## WHAT IS REQUIRED:
Can you reproduce the listing lines from the one holding "You are a computer-use agent. The image size is (1387, 868)." through the one holding "Action: click(x=184, y=68)", inclusive, swapping "Manual Gateway Selection" for "Automatic Gateway Selection" and changing nothing else?

— START DATA EXCERPTS —

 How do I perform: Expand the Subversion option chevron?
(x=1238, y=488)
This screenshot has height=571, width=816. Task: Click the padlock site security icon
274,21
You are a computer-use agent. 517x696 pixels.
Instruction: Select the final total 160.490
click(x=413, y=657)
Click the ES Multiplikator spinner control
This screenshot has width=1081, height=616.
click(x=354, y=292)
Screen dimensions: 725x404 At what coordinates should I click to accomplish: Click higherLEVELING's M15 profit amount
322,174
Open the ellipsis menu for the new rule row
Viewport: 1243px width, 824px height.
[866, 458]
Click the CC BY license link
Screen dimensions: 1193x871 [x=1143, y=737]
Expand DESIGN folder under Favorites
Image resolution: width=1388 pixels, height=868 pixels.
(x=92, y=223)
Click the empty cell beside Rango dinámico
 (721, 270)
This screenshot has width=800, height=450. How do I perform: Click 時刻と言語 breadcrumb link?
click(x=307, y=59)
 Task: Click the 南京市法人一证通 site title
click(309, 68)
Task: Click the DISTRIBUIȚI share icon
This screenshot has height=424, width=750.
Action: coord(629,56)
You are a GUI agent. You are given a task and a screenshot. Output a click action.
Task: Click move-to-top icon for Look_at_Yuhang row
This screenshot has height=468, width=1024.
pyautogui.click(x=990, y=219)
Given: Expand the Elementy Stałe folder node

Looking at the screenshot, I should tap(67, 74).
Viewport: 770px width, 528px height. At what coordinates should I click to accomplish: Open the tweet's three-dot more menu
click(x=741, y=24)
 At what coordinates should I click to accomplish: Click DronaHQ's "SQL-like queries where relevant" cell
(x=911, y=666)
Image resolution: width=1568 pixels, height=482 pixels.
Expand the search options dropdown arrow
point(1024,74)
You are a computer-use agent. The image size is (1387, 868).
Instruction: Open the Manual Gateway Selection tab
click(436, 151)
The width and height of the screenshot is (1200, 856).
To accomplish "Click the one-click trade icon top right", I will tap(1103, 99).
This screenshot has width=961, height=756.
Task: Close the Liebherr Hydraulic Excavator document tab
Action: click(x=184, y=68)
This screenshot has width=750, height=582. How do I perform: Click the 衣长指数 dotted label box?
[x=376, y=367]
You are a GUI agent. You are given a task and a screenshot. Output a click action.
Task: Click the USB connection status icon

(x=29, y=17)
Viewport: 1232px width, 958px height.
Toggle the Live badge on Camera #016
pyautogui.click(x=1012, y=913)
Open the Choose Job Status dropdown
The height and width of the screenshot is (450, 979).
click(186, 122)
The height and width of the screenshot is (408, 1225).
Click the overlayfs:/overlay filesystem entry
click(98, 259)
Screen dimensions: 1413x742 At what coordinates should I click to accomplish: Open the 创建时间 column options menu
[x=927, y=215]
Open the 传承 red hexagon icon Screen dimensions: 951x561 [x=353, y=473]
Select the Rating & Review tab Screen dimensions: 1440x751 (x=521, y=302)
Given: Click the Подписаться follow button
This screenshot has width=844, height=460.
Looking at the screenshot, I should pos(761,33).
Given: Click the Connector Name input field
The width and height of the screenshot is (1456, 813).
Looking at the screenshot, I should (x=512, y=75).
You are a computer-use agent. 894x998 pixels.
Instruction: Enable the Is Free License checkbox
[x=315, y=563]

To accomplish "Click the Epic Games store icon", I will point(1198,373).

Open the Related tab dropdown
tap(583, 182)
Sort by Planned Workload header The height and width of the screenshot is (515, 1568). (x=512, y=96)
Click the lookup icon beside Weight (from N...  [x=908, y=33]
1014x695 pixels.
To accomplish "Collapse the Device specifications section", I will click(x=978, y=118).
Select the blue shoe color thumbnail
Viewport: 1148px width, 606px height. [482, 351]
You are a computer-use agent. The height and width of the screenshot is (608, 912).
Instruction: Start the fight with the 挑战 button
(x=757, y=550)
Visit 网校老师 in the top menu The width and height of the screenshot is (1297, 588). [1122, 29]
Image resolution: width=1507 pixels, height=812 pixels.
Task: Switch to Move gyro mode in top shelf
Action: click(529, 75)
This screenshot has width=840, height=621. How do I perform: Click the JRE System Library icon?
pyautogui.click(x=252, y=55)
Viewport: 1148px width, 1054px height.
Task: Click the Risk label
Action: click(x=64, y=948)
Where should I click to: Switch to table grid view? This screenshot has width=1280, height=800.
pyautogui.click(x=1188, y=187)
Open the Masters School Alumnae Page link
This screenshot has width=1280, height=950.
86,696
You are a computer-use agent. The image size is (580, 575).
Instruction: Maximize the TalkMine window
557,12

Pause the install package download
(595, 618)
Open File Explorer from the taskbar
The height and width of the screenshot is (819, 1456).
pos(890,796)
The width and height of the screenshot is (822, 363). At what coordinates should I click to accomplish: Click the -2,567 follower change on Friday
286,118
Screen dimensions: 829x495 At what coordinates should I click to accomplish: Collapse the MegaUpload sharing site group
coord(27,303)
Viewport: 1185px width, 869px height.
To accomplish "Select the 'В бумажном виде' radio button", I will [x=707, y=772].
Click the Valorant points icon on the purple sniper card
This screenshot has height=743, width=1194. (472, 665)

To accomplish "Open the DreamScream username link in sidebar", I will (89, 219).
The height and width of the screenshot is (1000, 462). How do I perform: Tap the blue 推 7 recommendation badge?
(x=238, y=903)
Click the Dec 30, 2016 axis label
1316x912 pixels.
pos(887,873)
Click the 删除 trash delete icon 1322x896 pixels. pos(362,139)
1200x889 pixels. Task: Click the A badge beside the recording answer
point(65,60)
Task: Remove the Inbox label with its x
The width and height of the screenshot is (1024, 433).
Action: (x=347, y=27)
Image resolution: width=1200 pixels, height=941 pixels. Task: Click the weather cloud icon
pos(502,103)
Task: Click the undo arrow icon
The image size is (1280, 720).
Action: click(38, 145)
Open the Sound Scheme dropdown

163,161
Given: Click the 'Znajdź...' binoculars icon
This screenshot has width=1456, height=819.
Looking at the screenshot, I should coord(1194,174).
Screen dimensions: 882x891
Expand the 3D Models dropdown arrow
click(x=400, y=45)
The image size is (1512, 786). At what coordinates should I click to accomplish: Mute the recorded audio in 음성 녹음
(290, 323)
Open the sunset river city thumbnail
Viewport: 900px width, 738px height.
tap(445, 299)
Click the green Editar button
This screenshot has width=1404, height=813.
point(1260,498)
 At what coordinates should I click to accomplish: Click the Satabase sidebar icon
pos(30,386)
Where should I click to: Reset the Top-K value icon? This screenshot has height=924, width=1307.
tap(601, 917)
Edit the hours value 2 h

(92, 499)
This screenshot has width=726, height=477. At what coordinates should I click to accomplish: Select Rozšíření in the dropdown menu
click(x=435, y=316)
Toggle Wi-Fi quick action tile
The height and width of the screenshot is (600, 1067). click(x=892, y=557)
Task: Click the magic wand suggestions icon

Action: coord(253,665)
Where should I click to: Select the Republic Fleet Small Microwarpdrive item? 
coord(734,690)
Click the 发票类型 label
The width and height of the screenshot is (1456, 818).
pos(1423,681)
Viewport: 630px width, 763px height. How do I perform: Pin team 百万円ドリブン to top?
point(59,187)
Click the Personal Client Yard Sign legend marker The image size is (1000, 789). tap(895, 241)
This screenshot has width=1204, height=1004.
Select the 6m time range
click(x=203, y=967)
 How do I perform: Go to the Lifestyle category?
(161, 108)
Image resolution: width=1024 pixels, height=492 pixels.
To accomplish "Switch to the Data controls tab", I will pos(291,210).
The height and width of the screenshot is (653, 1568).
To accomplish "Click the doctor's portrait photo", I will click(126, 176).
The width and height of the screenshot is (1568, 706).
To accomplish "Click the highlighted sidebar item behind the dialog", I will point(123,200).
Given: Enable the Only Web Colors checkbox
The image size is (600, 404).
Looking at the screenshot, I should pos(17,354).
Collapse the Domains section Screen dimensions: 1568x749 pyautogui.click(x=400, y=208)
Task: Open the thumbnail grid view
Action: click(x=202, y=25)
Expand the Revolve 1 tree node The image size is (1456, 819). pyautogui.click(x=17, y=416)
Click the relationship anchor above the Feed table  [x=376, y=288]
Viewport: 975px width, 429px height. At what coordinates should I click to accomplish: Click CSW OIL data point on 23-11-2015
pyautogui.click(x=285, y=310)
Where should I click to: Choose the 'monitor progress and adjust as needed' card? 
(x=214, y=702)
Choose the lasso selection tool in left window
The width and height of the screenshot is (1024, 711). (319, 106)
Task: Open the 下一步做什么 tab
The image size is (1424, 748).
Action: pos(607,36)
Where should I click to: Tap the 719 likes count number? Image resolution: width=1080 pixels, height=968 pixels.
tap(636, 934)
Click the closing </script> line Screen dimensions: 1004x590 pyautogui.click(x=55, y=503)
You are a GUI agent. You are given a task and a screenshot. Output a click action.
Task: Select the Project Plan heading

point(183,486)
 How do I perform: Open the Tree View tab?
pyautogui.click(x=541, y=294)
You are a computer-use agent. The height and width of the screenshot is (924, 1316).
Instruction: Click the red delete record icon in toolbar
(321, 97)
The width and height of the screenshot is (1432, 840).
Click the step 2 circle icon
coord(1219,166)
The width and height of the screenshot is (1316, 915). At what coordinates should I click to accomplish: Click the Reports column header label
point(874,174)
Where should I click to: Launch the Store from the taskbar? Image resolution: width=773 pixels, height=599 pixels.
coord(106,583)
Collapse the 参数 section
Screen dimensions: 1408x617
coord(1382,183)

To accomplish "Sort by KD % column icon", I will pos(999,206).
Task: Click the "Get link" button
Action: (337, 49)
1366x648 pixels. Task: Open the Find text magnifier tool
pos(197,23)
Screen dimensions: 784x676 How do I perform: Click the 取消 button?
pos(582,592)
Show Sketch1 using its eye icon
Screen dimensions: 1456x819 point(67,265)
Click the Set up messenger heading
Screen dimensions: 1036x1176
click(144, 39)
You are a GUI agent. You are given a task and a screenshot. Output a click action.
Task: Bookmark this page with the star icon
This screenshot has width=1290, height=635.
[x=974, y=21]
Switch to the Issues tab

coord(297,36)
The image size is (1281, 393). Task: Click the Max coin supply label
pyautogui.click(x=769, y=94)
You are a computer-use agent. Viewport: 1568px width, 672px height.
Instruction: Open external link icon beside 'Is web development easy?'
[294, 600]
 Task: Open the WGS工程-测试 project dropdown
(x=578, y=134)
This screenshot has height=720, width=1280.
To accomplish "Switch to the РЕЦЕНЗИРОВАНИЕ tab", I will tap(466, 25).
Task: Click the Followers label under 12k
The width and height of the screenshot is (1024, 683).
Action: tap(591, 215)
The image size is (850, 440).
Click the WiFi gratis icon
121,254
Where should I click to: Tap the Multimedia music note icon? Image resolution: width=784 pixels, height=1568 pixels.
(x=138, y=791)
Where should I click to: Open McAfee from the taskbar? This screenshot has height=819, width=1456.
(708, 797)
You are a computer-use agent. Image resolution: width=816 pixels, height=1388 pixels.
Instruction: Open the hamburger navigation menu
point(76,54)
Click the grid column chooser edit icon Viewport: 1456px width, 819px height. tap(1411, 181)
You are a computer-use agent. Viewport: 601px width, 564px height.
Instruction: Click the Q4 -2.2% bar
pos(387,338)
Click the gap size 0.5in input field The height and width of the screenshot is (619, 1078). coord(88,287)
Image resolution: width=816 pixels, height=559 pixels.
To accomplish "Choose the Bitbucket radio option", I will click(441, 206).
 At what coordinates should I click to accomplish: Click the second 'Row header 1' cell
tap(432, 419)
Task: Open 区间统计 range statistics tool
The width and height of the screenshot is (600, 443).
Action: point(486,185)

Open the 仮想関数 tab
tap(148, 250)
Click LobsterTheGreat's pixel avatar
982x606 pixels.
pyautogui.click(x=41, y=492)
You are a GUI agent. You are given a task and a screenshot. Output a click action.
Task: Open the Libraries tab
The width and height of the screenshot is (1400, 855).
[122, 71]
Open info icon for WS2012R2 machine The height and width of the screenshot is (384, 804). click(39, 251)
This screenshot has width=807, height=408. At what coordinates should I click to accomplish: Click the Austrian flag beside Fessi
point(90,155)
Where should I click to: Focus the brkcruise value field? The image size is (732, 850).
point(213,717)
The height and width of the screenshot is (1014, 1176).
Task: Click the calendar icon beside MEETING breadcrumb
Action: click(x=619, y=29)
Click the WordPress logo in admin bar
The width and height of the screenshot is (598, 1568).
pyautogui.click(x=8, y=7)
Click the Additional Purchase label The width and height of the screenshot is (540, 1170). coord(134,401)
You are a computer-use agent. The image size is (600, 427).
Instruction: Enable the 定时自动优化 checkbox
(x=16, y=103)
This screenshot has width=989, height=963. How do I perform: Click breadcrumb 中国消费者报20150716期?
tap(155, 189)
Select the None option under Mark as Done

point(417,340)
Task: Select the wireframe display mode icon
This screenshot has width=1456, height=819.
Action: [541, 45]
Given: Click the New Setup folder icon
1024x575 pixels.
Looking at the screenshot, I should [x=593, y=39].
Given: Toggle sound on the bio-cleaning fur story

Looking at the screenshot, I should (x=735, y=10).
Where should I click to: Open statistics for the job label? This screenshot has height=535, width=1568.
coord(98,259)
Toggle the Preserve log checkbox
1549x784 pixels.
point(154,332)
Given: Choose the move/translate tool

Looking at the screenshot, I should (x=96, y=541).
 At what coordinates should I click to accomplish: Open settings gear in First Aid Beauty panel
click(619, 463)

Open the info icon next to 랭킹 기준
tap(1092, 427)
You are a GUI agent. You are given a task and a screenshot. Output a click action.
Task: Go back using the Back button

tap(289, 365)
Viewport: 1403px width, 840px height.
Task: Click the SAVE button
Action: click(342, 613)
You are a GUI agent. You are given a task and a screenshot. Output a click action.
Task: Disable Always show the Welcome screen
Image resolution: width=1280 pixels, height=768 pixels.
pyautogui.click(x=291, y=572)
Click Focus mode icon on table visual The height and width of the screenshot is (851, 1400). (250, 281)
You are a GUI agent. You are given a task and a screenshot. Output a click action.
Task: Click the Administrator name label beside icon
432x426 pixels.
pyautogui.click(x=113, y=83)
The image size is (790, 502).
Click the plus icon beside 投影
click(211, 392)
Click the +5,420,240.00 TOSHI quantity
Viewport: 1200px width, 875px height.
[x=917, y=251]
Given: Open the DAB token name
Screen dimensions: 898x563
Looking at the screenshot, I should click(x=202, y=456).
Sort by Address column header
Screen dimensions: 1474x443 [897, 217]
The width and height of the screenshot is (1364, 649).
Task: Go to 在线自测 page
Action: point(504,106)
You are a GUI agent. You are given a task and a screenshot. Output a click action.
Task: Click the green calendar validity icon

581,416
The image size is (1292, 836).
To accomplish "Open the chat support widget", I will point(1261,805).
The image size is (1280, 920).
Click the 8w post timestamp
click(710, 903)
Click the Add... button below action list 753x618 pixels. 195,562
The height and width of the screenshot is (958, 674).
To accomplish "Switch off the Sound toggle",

— END DATA EXCERPTS —

## RESULT OF THIS EXERCISE:
You are a computer-use agent. The image size is (1387, 868).
Instruction: Open the Automatic Gateway Selection tab
click(436, 151)
The width and height of the screenshot is (1200, 856).
To accomplish "Click the one-click trade icon top right", I will tap(1103, 99).
This screenshot has width=961, height=756.
Task: Close the Liebherr Hydraulic Excavator document tab
Action: click(x=184, y=68)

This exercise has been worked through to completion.